Many early
mRNA species of bacteriophage T4 are not synthesized after
infection of Escherichia coli in the presence of
chloramphenicol. This has been interpreted as a need for T4
protein(s) to be synthesized to allow expression of some early genes, e.g., those for
deoxycytidinetriphosphatase, deoxynucleosidemonophosphate
kinase and
UDP-glucose-
DNA beta-glucosyltransferase. In the experiments described here, early
mRNA of bacteriophage T4 was allowed to accumulate during
chloramphenicol treatment. After the addition of
rifampin to inhibit further
RNA synthesis, and subsequent removal of
chloramphenicol, the accumulated
mRNA was permitted to express itself into measured
enzyme activities. It was shown that the early
mRNA species coding for
deoxycytidinetriphosphatase and
UDP-glucose-
DNA beta-glucosyltransferase could be formed in the presence of
chloramphenicol if the E. coli host cell carried a mutation in the structural gene for the
RNA chain termination
factor rho.
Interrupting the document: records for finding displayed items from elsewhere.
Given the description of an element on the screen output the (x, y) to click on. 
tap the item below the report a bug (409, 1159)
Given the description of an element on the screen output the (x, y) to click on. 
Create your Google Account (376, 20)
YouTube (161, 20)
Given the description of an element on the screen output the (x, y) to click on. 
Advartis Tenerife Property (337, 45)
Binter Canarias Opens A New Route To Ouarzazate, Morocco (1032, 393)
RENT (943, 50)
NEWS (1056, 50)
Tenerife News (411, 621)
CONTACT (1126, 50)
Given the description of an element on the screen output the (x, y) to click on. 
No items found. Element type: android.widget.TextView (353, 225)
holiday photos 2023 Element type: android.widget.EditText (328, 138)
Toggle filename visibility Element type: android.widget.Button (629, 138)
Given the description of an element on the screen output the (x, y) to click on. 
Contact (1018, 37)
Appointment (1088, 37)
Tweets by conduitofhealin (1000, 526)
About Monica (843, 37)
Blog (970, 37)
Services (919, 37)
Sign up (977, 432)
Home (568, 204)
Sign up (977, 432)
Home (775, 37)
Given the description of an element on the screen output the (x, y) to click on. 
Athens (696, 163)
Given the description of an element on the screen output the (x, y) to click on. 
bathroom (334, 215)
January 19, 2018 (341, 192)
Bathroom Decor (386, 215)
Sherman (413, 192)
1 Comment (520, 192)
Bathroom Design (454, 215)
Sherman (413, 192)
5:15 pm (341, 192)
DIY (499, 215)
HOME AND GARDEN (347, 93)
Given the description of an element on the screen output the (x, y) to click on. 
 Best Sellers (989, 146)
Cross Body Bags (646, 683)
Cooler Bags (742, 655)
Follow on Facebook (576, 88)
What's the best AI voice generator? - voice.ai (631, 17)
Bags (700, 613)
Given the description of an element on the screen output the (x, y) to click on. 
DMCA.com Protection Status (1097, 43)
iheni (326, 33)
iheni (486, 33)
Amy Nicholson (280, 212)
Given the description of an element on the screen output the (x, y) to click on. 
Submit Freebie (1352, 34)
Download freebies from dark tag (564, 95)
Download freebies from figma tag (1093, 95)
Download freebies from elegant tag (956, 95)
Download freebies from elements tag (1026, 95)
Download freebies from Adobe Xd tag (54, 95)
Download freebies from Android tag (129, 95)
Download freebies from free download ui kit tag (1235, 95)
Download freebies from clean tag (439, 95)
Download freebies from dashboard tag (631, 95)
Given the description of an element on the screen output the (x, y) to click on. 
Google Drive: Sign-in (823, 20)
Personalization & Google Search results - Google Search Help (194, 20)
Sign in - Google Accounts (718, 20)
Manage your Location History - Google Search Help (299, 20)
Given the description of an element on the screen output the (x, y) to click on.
This was interpreted to mean that T4
protein(s) with anti-rho activity is normally required for the expression of these two early genes. An altered
rho-factor could not, however, relieve the need of phage
protein synthesis for the formation of another early
mRNA, that coding for deoxynucleosidemonophosphate
kinase. In this case the mot gene of T4 seemed to be involved, since the primary
infection of E. coli cells with the mot gene mutant tsG1 did not allow subsequent
deoxynucleoside monophosphate kinase mRNA synthesis after wild-type phage
infection in the presence of
chloramphenicol. In control experiments,
deoxynucleoside monophosphate kinase mRNA synthesis induced by wild-type phage superinfecting in the presence of
chloramphenicol was facilitated by the primary
infection with T4 phage containing an unmutated mot gene.